Since both divine and its main investor Oak Management, which pumped over $61 million into the company and held two board seats, declined to be interviewed for this article, however, definitive answers are hard to come by. Certainly divine was not the only incubator failure that made headlines, but it was one of the few that tried the concept that worked so well for CMGi and others for a short time, in the service provider niche, said Oberbeck.

And its not that the incubator model itself doesn’t work; many a small successful company has been spawned this way, but then again, the buying spree divine undertook over the past few years is probably something that even the most intrepid entrepreneur would more than likely steer clear of as folly, said McCabe.

“They basically wanted to seamlessly integrate all the business process and IT stuff for customers but they could never even halfway integrate all the companies they acquired, so it’s kind of ironic,” she said.

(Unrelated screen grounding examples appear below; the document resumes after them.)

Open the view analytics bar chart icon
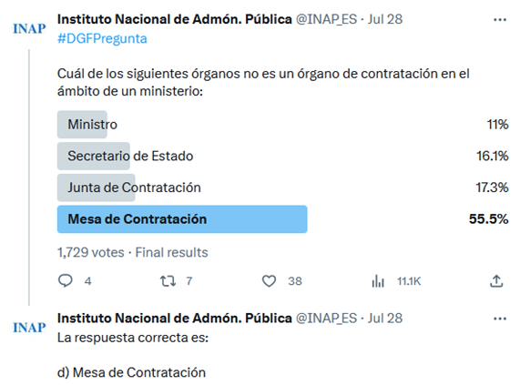This screenshot has height=385, width=520. [x=378, y=281]
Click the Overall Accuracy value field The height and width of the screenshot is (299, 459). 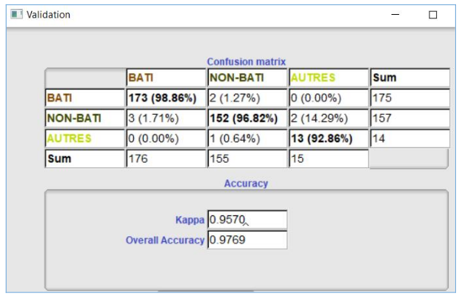pos(247,240)
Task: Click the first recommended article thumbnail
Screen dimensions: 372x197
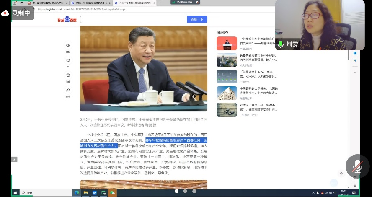Action: tap(227, 43)
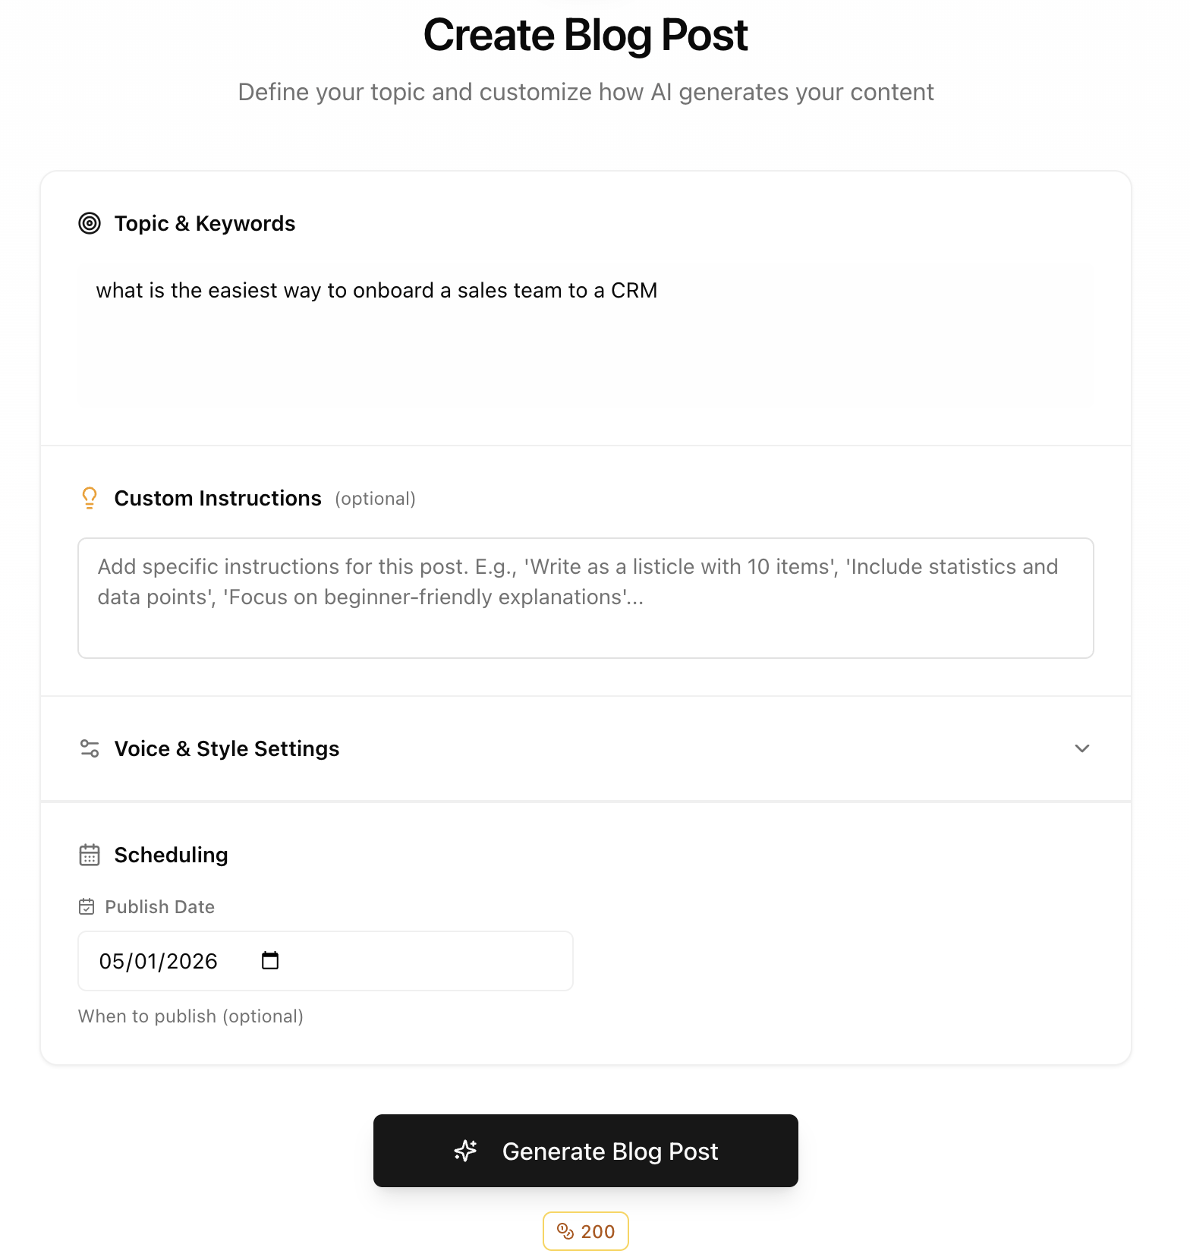Image resolution: width=1190 pixels, height=1257 pixels.
Task: Click the coins icon in the 200 credits badge
Action: (565, 1231)
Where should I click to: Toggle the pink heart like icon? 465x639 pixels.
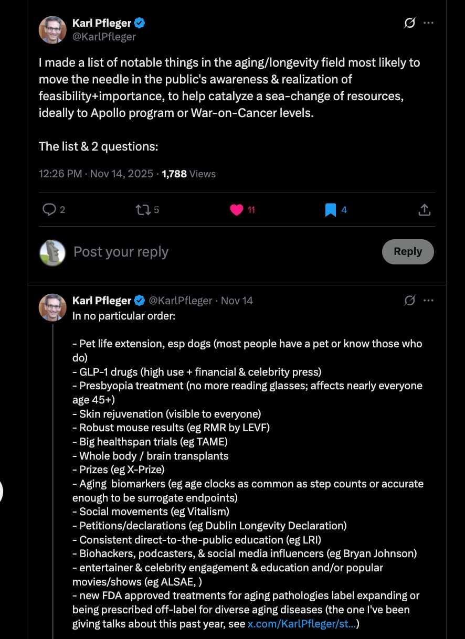point(237,210)
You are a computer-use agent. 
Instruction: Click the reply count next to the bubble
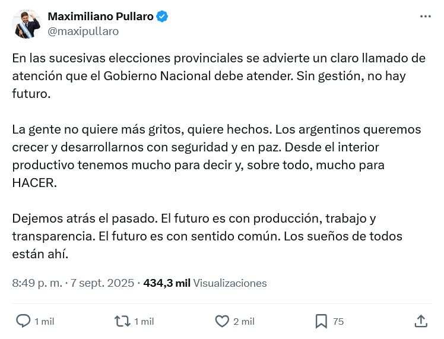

This lack of integration combined with the company’s goal of becoming a billion-dollar business in just under 24 months, sending up huge red-flags from the business plan for Summit’s McCabe.

In the end, the best way to describe one of the Internet bubble’s last major entrants and calamities is with words that can be applied to so many aspects of the early part of this millennium: over-exuberance.

“I guess in summary they were late. They were later than most, but probably didn’t do that much different than some of the other spectacular (failures),” said Oberbeck.